C. We have developed a starting point for a more robust modelling technique to forecast COVID-19 spread.
The analysis embedded in our daily projection reports encapsulate our attempts at developing a more robust modelling technique, incorporating the input outlined in this article. While far from perfect, it has already been able to forecast the timing and magnitude of upcoming outbreak waves for a number of countries. It has also been helpful to highlight where there may be potential outbreak concerns looming in the future for countries that have started reopening their economies.
We do hope this work helps kickstart an initiative to reimagine and retool current models to be ready for this phase of COVID-19 developments. Much more can and should be done to further improve on this starting point, to which we humbly request that the scientific community rise to the challenge and help equip decision makers with the necessary tooling to succeed in navigating countries through the journey.

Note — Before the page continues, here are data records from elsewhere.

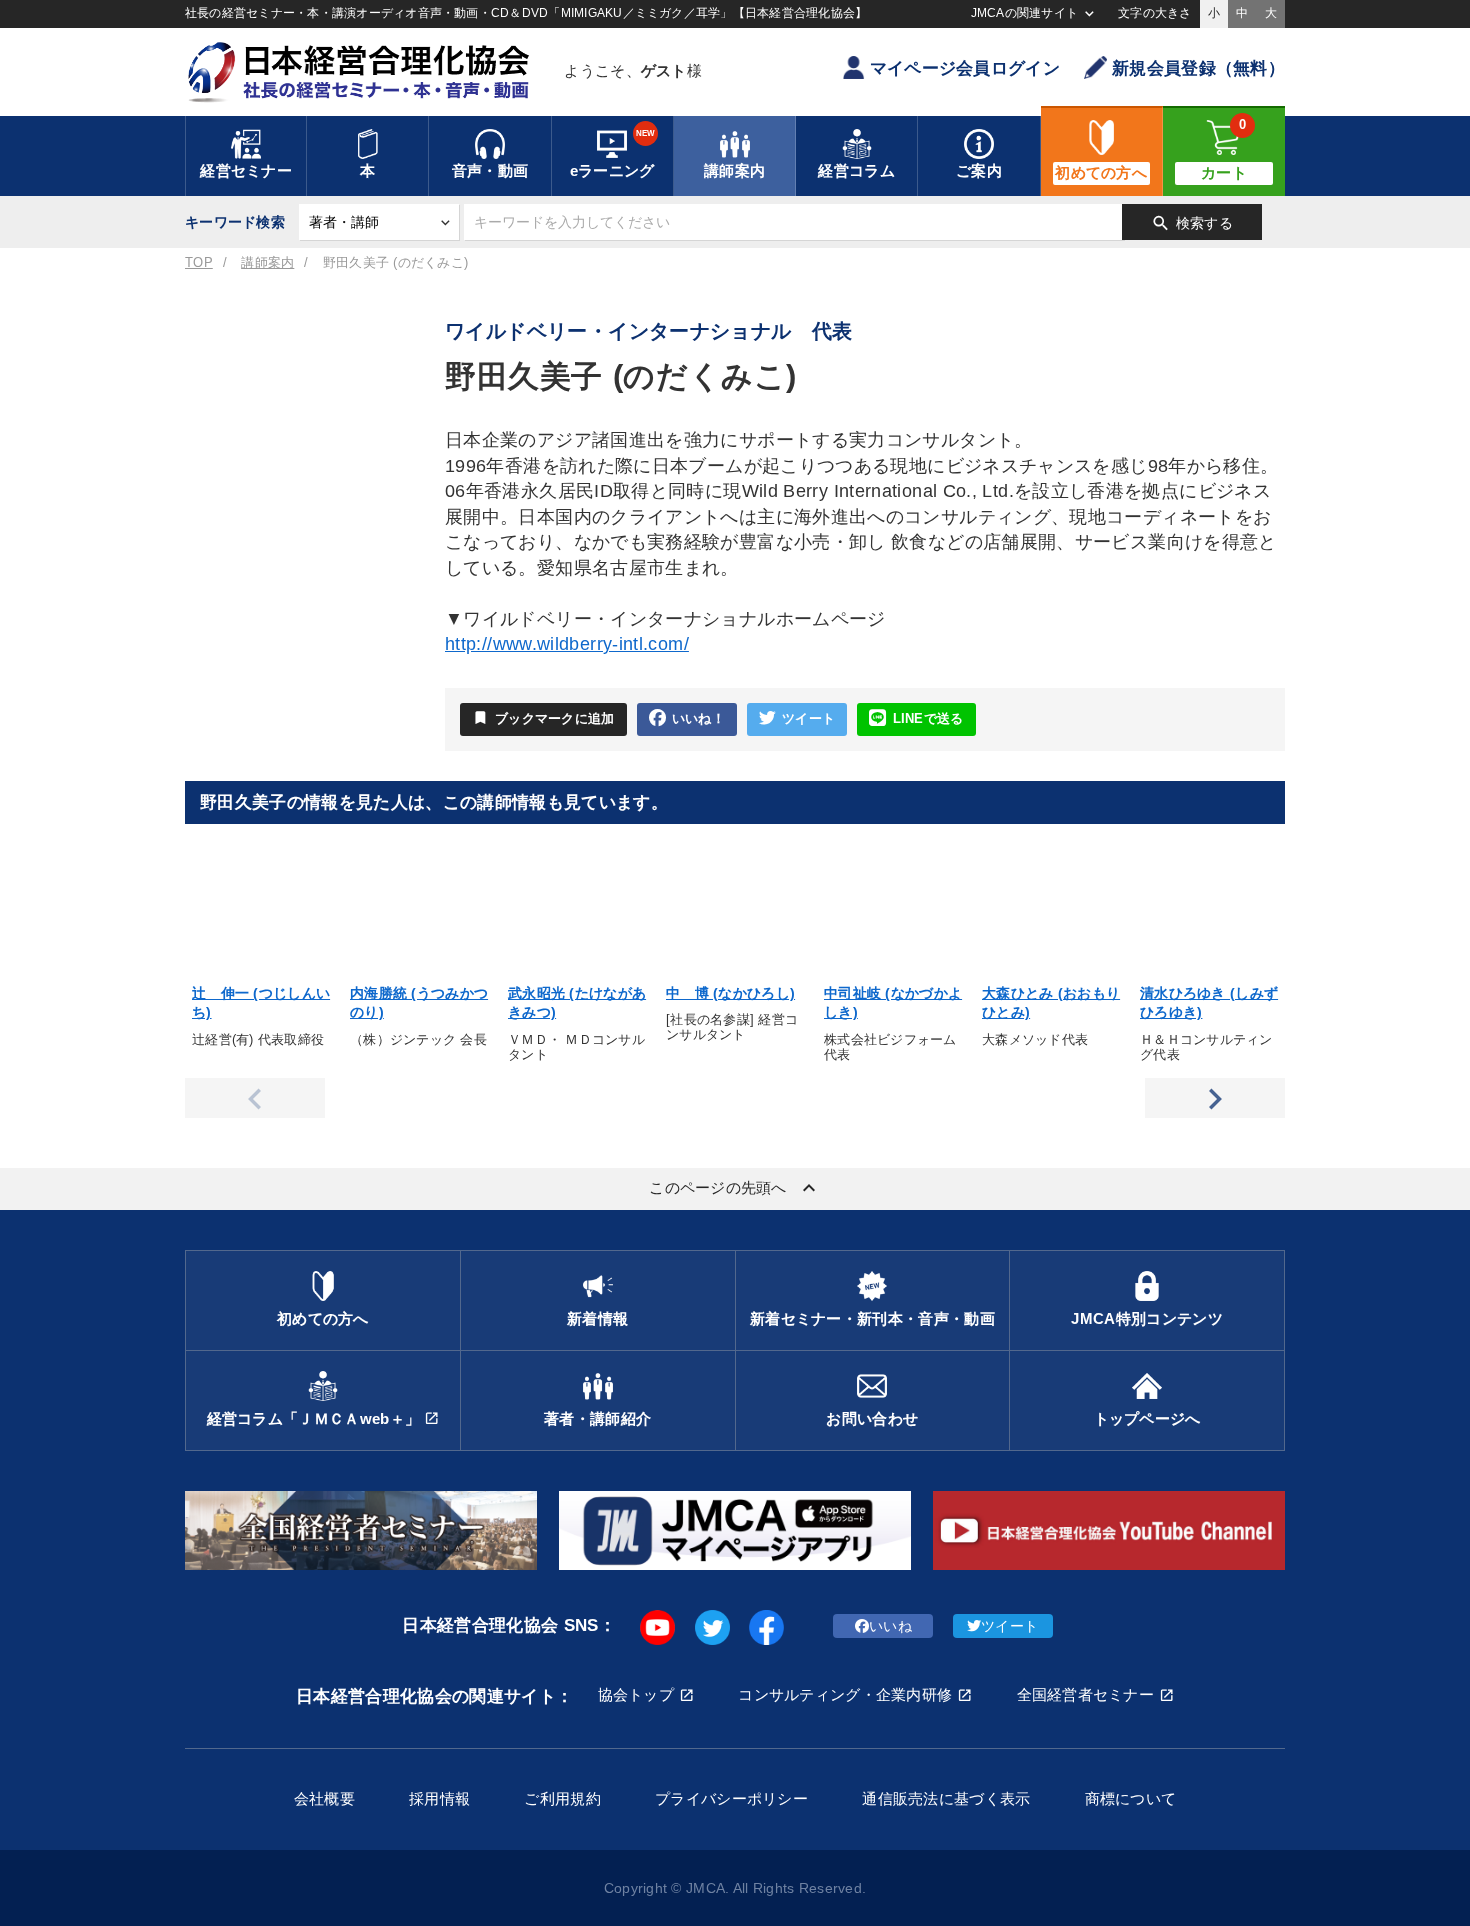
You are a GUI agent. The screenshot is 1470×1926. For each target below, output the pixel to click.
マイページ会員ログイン (965, 68)
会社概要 (324, 1798)
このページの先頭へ (735, 1188)
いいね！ (698, 719)
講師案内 (267, 263)
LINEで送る (928, 719)
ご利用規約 (562, 1798)
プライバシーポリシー (731, 1798)
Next (1215, 1098)
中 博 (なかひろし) (730, 993)
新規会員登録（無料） (1198, 68)
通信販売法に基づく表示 (946, 1798)
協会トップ (636, 1694)
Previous (255, 1098)
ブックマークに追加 (543, 717)
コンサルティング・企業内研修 (845, 1694)
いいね (890, 1626)
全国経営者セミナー (1086, 1694)
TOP (199, 263)
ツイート (808, 719)
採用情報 (439, 1798)
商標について (1131, 1798)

In closing, we will not pretend to have the final and definitive word on the matter of forecast modelling for COVID-19. We merely felt that it was important to voice our thoughts and help establish a baseline of what robust modelling in this second phase of COVID-19 spread could look like. Our plea goes out to anyone or any institution researching or has a keen interest in this topic, including our own selves. We welcome interested parties to join in a discussion with us or other stakeholders to debate this important topic for the benefit of everyone. It feels desperately needed.